PROBLEM REQUIREMENTS | Go through the entries, filter for the word "will", and copy every line that has it.

*** LISTED RECORDS ***

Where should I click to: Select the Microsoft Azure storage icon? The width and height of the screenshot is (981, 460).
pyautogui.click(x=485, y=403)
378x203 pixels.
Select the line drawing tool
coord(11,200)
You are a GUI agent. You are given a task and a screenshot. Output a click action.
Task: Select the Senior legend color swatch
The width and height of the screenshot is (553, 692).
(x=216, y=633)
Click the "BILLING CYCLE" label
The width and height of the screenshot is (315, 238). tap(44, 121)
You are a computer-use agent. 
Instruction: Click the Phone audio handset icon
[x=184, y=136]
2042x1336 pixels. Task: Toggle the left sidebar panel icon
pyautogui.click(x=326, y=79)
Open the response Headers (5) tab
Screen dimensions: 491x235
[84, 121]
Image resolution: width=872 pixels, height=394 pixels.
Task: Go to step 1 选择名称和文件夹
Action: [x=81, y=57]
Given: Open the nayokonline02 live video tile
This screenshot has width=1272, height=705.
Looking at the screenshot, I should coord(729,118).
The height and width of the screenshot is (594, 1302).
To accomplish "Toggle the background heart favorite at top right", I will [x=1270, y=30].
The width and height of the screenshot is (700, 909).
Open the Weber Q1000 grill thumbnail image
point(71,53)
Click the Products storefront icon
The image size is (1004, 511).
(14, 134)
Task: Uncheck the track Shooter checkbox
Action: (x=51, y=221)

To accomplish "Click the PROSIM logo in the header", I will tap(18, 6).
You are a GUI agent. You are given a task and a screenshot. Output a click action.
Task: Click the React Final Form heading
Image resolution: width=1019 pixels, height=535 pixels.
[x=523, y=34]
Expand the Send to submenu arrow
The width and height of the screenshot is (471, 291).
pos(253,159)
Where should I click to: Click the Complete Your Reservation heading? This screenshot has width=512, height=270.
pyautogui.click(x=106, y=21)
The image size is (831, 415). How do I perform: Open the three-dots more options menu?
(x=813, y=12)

*** End of LISTED RECORDS ***

RESULT BELOW |
To accomplish "Toggle the background heart favorite at top right", I will [x=1270, y=30].
To accomplish "Click the PROSIM logo in the header", I will tap(18, 6).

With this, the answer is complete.